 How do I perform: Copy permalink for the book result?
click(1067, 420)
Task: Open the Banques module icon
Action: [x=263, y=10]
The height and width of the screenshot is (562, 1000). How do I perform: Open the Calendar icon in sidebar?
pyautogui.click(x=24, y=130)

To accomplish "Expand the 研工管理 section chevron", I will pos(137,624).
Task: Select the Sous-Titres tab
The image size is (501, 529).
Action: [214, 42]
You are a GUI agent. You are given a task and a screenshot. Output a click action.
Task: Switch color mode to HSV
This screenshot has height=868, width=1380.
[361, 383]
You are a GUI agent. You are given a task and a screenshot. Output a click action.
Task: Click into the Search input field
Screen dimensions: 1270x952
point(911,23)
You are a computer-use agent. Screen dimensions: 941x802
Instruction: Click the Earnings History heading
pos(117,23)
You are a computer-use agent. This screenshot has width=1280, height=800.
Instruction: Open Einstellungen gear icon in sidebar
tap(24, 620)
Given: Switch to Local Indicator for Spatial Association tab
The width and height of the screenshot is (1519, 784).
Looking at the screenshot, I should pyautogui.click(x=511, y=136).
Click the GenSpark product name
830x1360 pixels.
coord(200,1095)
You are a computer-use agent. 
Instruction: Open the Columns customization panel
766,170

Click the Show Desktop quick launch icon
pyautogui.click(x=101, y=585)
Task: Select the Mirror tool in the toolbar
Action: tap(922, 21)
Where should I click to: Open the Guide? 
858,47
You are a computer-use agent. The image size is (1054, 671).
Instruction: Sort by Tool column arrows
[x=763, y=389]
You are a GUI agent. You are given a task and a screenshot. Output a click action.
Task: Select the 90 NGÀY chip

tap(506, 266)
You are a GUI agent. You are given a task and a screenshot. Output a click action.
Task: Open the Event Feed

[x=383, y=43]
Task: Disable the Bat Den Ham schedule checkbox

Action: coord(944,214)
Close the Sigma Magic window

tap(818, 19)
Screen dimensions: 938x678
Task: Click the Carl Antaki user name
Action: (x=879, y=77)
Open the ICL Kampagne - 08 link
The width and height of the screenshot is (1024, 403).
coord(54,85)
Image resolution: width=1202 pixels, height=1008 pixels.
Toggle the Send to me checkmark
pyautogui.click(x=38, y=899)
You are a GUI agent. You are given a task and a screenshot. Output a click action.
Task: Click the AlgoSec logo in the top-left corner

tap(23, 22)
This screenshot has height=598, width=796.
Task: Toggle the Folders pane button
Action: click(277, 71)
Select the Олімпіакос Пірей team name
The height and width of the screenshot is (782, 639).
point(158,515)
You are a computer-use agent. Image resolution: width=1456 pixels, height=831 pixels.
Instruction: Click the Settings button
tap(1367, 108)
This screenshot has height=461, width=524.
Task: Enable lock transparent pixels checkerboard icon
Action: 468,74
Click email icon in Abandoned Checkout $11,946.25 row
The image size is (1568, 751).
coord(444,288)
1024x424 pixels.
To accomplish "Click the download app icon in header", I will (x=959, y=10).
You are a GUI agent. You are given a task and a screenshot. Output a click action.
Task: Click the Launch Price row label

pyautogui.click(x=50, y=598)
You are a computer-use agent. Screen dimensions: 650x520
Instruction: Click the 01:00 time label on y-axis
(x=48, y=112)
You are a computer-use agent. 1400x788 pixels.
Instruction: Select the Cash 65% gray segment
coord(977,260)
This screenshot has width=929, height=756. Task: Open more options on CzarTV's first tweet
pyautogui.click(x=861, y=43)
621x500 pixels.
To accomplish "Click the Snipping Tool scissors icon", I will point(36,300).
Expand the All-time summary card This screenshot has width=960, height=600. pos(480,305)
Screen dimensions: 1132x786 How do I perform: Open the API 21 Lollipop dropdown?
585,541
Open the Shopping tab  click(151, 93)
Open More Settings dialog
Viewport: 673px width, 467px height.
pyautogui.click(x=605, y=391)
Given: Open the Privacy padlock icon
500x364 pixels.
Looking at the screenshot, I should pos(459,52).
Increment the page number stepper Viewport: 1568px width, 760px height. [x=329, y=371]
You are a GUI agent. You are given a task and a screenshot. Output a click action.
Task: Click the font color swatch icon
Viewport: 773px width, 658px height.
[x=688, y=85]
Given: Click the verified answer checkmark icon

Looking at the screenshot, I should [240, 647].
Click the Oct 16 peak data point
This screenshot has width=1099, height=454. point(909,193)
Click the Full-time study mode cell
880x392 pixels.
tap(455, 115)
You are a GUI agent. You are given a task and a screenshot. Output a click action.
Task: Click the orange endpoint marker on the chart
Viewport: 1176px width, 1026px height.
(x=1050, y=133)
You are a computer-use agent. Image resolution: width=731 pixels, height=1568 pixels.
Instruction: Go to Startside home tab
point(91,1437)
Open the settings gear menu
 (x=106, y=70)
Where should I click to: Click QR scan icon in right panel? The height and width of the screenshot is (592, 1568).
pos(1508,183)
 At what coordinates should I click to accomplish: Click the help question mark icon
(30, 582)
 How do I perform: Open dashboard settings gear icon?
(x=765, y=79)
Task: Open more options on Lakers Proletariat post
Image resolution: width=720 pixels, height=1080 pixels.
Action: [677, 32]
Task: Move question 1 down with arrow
******
▶ [Task prompt] Please copy out every one of the items above word for word.

▶ [Problem solution]
 How do I perform: Copy permalink for the book result?
click(1067, 420)
Task: Open the Banques module icon
Action: [x=263, y=10]
The height and width of the screenshot is (562, 1000). How do I perform: Open the Calendar icon in sidebar?
pyautogui.click(x=24, y=130)

To accomplish "Expand the 研工管理 section chevron", I will pos(137,624).
Task: Select the Sous-Titres tab
The image size is (501, 529).
Action: [214, 42]
You are a GUI agent. You are given a task and a screenshot. Output a click action.
Task: Switch color mode to HSV
This screenshot has height=868, width=1380.
[361, 383]
You are a GUI agent. You are given a task and a screenshot. Output a click action.
Task: Click into the Search input field
Screen dimensions: 1270x952
point(911,23)
You are a computer-use agent. Screen dimensions: 941x802
Instruction: Click the Earnings History heading
pos(117,23)
You are a computer-use agent. This screenshot has width=1280, height=800.
Instruction: Open Einstellungen gear icon in sidebar
tap(24, 620)
Given: Switch to Local Indicator for Spatial Association tab
The width and height of the screenshot is (1519, 784).
Looking at the screenshot, I should pyautogui.click(x=511, y=136).
Click the GenSpark product name
830x1360 pixels.
coord(200,1095)
You are a computer-use agent. 
Instruction: Open the Columns customization panel
766,170

Click the Show Desktop quick launch icon
pyautogui.click(x=101, y=585)
Task: Select the Mirror tool in the toolbar
Action: tap(922, 21)
Where should I click to: Open the Guide? 
858,47
You are a computer-use agent. The image size is (1054, 671).
Instruction: Sort by Tool column arrows
[x=763, y=389]
You are a GUI agent. You are given a task and a screenshot. Output a click action.
Task: Select the 90 NGÀY chip

tap(506, 266)
You are a GUI agent. You are given a task and a screenshot. Output a click action.
Task: Open the Event Feed

[x=383, y=43]
Task: Disable the Bat Den Ham schedule checkbox

Action: coord(944,214)
Close the Sigma Magic window

tap(818, 19)
Screen dimensions: 938x678
Task: Click the Carl Antaki user name
Action: (x=879, y=77)
Open the ICL Kampagne - 08 link
The width and height of the screenshot is (1024, 403).
coord(54,85)
Image resolution: width=1202 pixels, height=1008 pixels.
Toggle the Send to me checkmark
pyautogui.click(x=38, y=899)
You are a GUI agent. You are given a task and a screenshot. Output a click action.
Task: Click the AlgoSec logo in the top-left corner

tap(23, 22)
This screenshot has height=598, width=796.
Task: Toggle the Folders pane button
Action: click(277, 71)
Select the Олімпіакос Пірей team name
The height and width of the screenshot is (782, 639).
point(158,515)
You are a computer-use agent. Image resolution: width=1456 pixels, height=831 pixels.
Instruction: Click the Settings button
tap(1367, 108)
This screenshot has height=461, width=524.
Task: Enable lock transparent pixels checkerboard icon
Action: 468,74
Click email icon in Abandoned Checkout $11,946.25 row
The image size is (1568, 751).
coord(444,288)
1024x424 pixels.
To accomplish "Click the download app icon in header", I will (x=959, y=10).
You are a GUI agent. You are given a task and a screenshot. Output a click action.
Task: Click the Launch Price row label

pyautogui.click(x=50, y=598)
You are a computer-use agent. Screen dimensions: 650x520
Instruction: Click the 01:00 time label on y-axis
(x=48, y=112)
You are a computer-use agent. 1400x788 pixels.
Instruction: Select the Cash 65% gray segment
coord(977,260)
This screenshot has width=929, height=756. Task: Open more options on CzarTV's first tweet
pyautogui.click(x=861, y=43)
621x500 pixels.
To accomplish "Click the Snipping Tool scissors icon", I will point(36,300).
Expand the All-time summary card This screenshot has width=960, height=600. pos(480,305)
Screen dimensions: 1132x786 How do I perform: Open the API 21 Lollipop dropdown?
585,541
Open the Shopping tab  click(151, 93)
Open More Settings dialog
Viewport: 673px width, 467px height.
pyautogui.click(x=605, y=391)
Given: Open the Privacy padlock icon
500x364 pixels.
Looking at the screenshot, I should pos(459,52).
Increment the page number stepper Viewport: 1568px width, 760px height. [x=329, y=371]
You are a GUI agent. You are given a task and a screenshot. Output a click action.
Task: Click the font color swatch icon
Viewport: 773px width, 658px height.
[x=688, y=85]
Given: Click the verified answer checkmark icon

Looking at the screenshot, I should [240, 647].
Click the Oct 16 peak data point
This screenshot has width=1099, height=454. point(909,193)
Click the Full-time study mode cell
880x392 pixels.
tap(455, 115)
You are a GUI agent. You are given a task and a screenshot. Output a click action.
Task: Click the orange endpoint marker on the chart
Viewport: 1176px width, 1026px height.
(x=1050, y=133)
You are a computer-use agent. Image resolution: width=731 pixels, height=1568 pixels.
Instruction: Go to Startside home tab
point(91,1437)
Open the settings gear menu
 (x=106, y=70)
Where should I click to: Click QR scan icon in right panel? The height and width of the screenshot is (592, 1568).
pos(1508,183)
 At what coordinates should I click to accomplish: Click the help question mark icon
(30, 582)
 How do I perform: Open dashboard settings gear icon?
(x=765, y=79)
Task: Open more options on Lakers Proletariat post
Image resolution: width=720 pixels, height=1080 pixels.
Action: [677, 32]
Task: Move question 1 down with arrow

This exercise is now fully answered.